Purpose: : Occult macular dystrophy (OMD) is a hereditary disease characterized by an essentially normal fundus and fluorescein angiography but progressive decline of visual acuity in both eyes. These patients have normal full-field electroretinograms (ERGs) but severely reduced focal macular ERGs. The responsible lesion of OMD remains to be elucidated. We experienced two patients with OMD who are a mother and her daughter. We report the tomographic features of the retina using spectral domain optical coherence tomography (SD-OCT).Cases:Case 1 is a 42 year-old woman. Her best corrected visual acuity (BCVA) was (0.1) in both eyes. She had a symptom of gradually declined central vision in both eyes at childhood. Her father was diagnosed as retinitis pigmentosa. She had primary open angle glaucoma with Bjerrm scotoma.
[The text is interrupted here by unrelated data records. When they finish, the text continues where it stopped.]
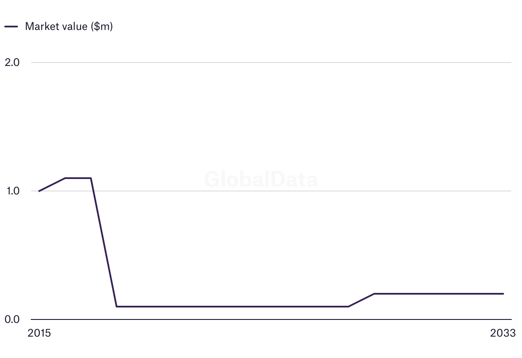Image resolution: width=522 pixels, height=358 pixels.
Task: Click the line's starting point at 2015
Action: tap(39, 191)
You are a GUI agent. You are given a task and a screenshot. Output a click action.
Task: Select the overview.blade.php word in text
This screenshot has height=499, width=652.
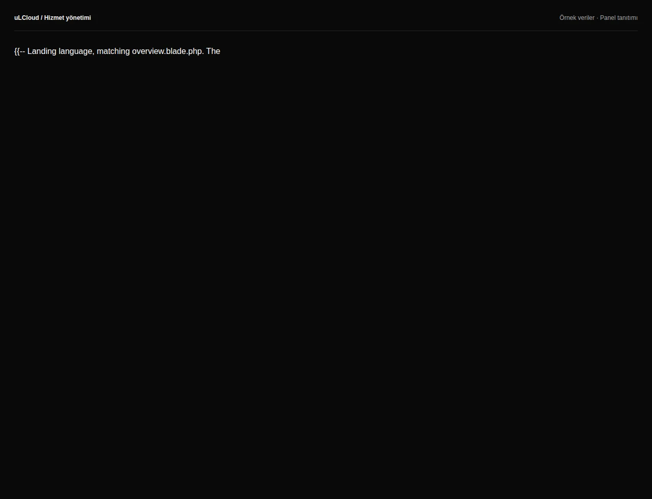coord(168,51)
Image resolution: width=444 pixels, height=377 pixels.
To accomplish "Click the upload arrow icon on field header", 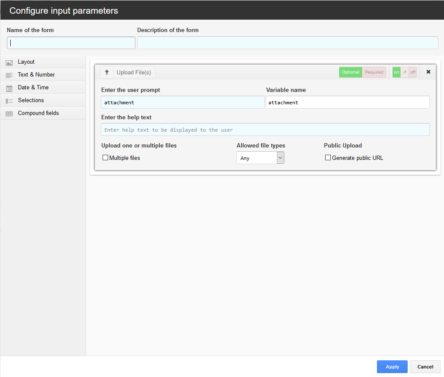I will click(x=107, y=72).
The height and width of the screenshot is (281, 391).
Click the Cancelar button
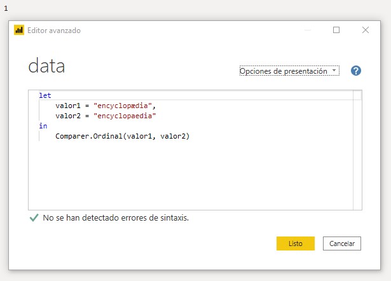coord(342,243)
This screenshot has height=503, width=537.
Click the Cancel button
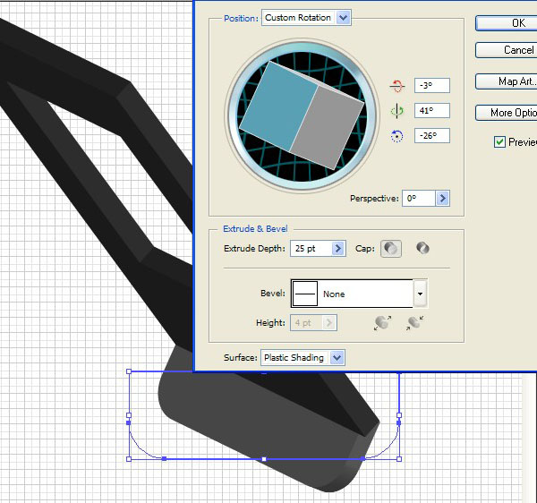click(507, 50)
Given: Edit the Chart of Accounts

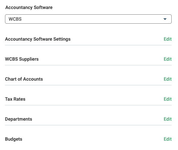Looking at the screenshot, I should [x=168, y=79].
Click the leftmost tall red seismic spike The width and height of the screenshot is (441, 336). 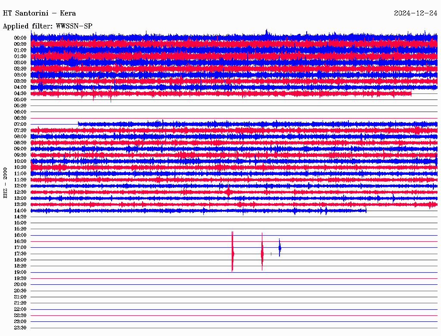coord(233,252)
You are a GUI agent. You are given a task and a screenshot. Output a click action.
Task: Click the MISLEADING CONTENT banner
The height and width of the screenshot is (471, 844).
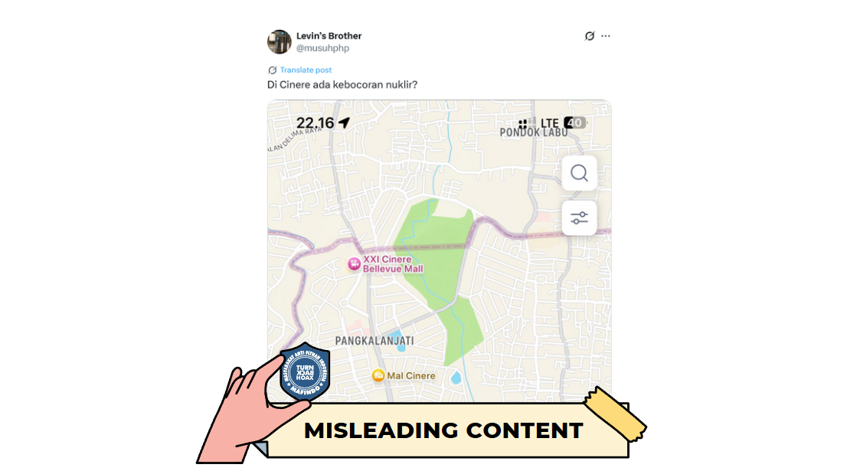tap(443, 430)
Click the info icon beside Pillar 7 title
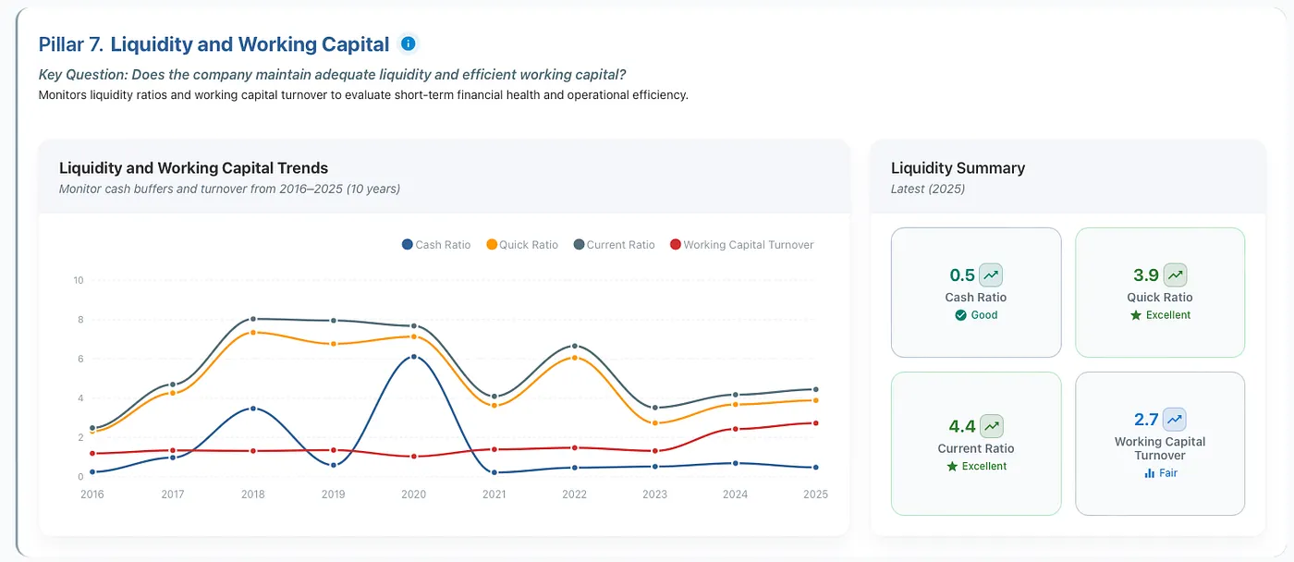1294x562 pixels. 408,43
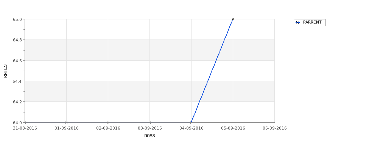Click the DAYS axis title
The height and width of the screenshot is (163, 369).
(149, 136)
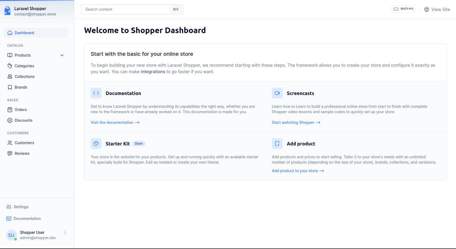Go to Orders in the sidebar
456x249 pixels.
tap(21, 110)
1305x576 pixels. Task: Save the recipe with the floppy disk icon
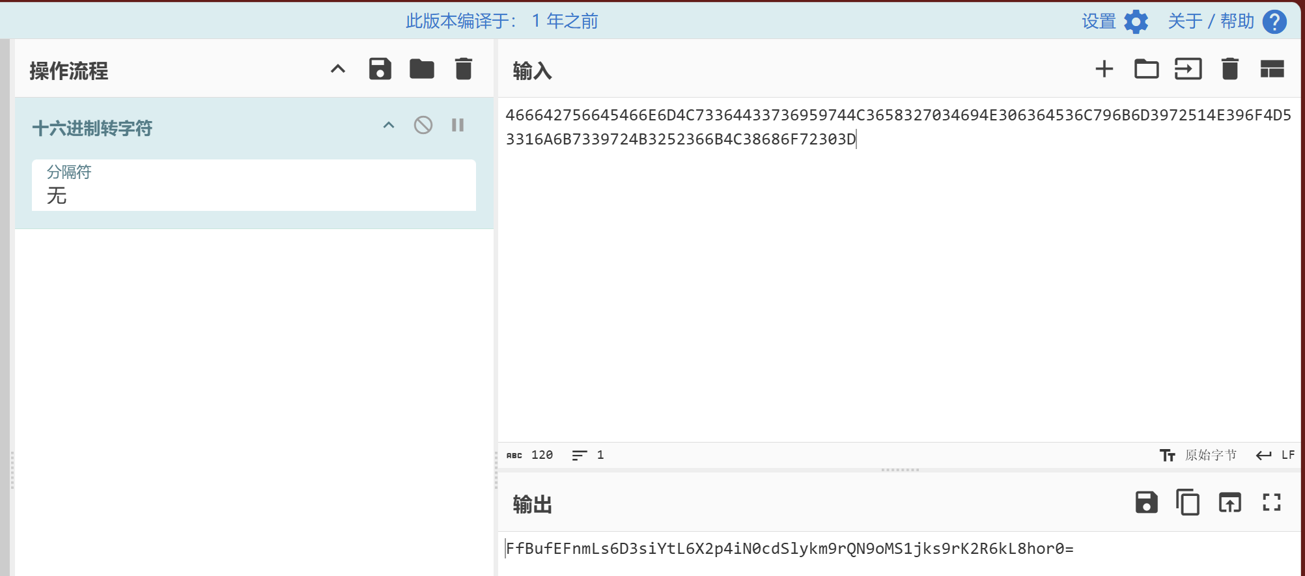point(380,69)
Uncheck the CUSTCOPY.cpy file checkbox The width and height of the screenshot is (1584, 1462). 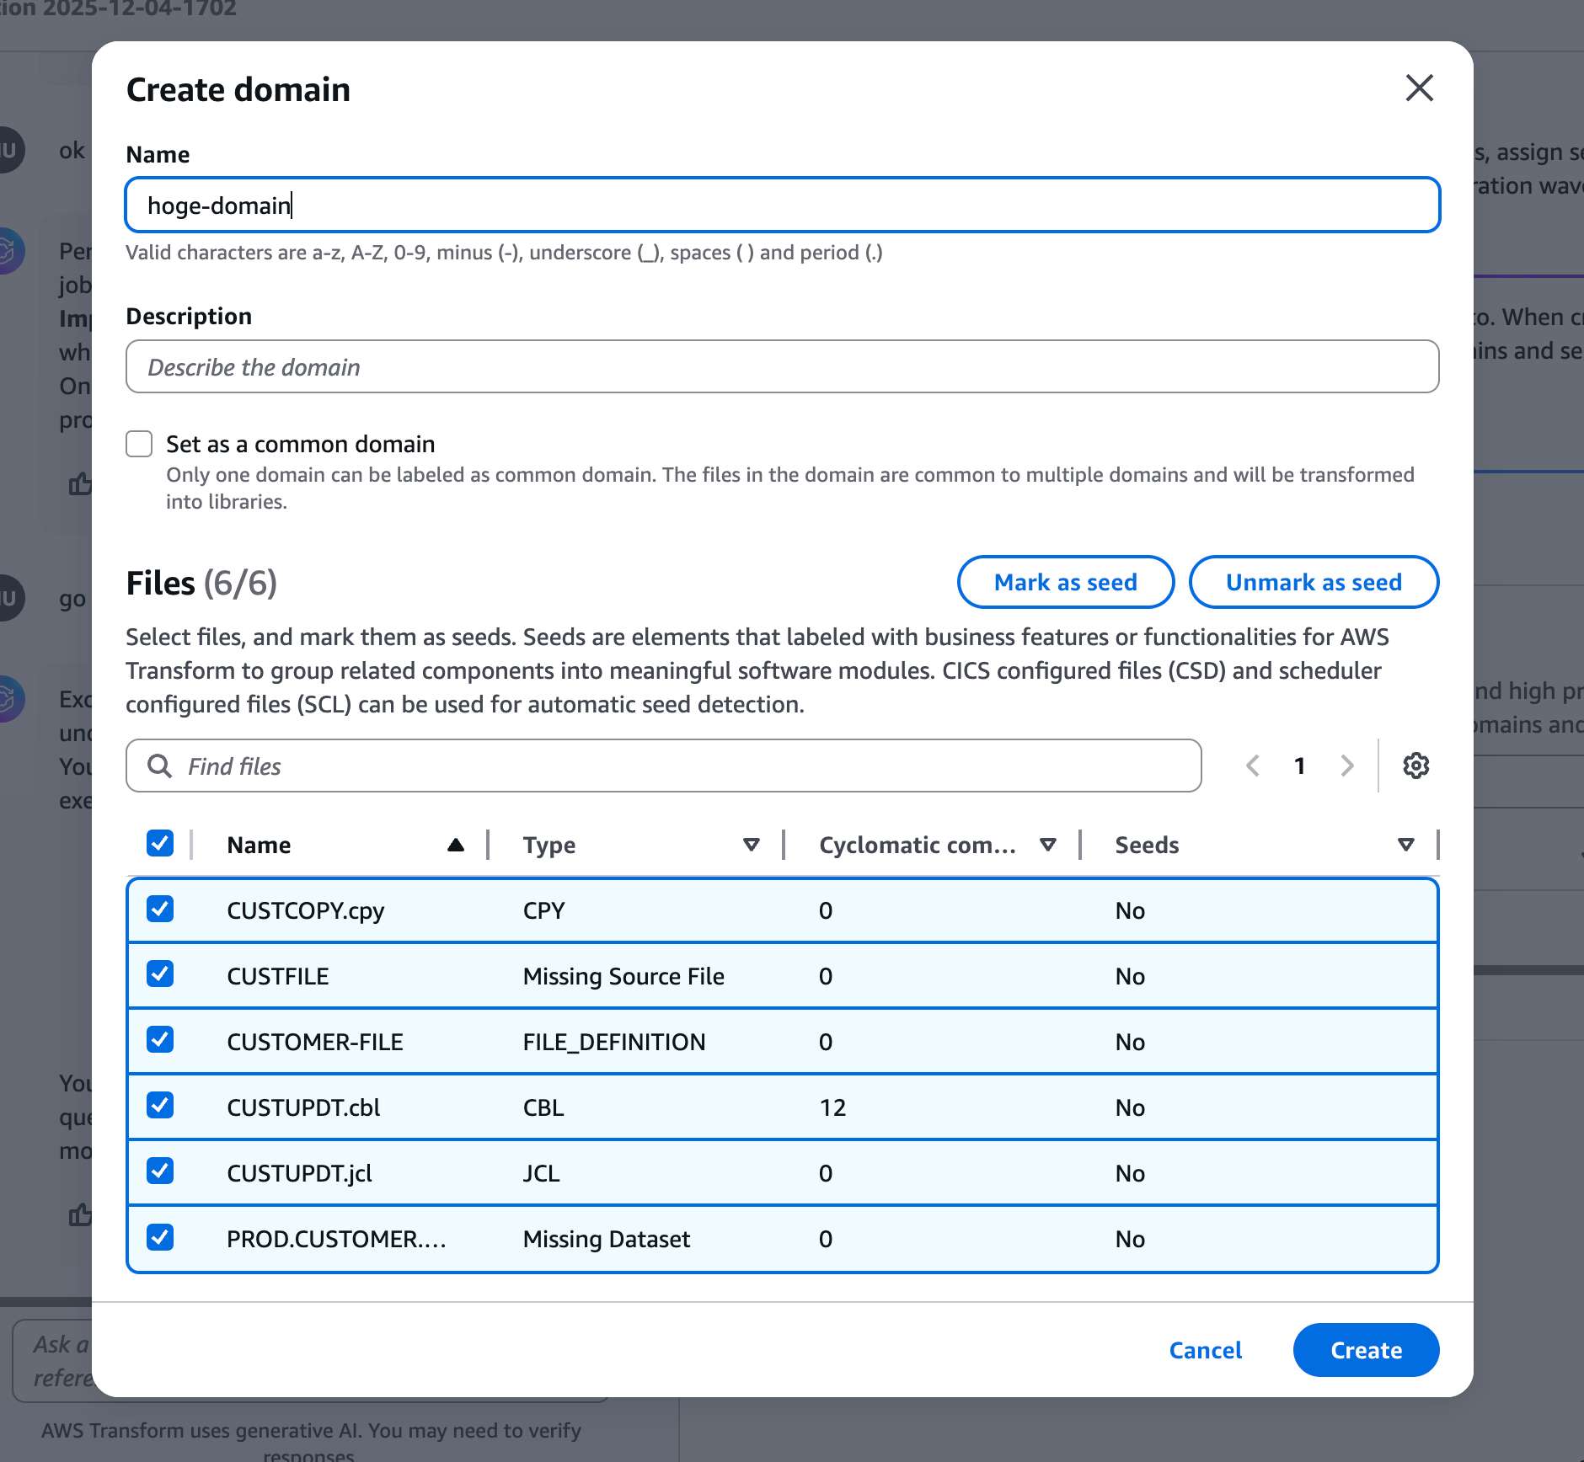tap(160, 910)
Her intraocular pressure was 23 mmHg in OD and 19 mmHg in OS respectively after 2 years discontinuity of glaucoma treatment. Color fundus, fluorescein angiography (FAG) showed normal but indocyanine green angiography (ICG-A) exhibited hypofluorescence in the macula. Although full field ERG was normal, multifocal ERG (mfERG) revealed decreased macular response in both eyes. SD-OCT showed normal layered structure of the retina including the junction between photoreceptor inner and outer segment (IS/OS line) except the macular area. However IS/OS line was poorly defined and outer nuclear layer was attenuated in the macular area with 1,000 micron diameter.Case 2 is a 14-year old daughter of the case 1. Her BCVA was 0.2 in right and 0.3 in left eye. Her fundus shows slightly dark color. FAG was normal but ICG-A showed hypofluorescence at the fovea in both eyes. Although full-field ERG was normal mfERG showed severely decreased response at the fovea. SD-OCT revealed blurred IS/OS line at the fovea with 500 micron diameter.

Conclusions: : Blurred IS/OS line in the macula with corresponding decreased response in mfERG were main feature of OMD. Low grade degeneration of photoreceptor outer segment of cone cells appeared responsible lesion of OMD.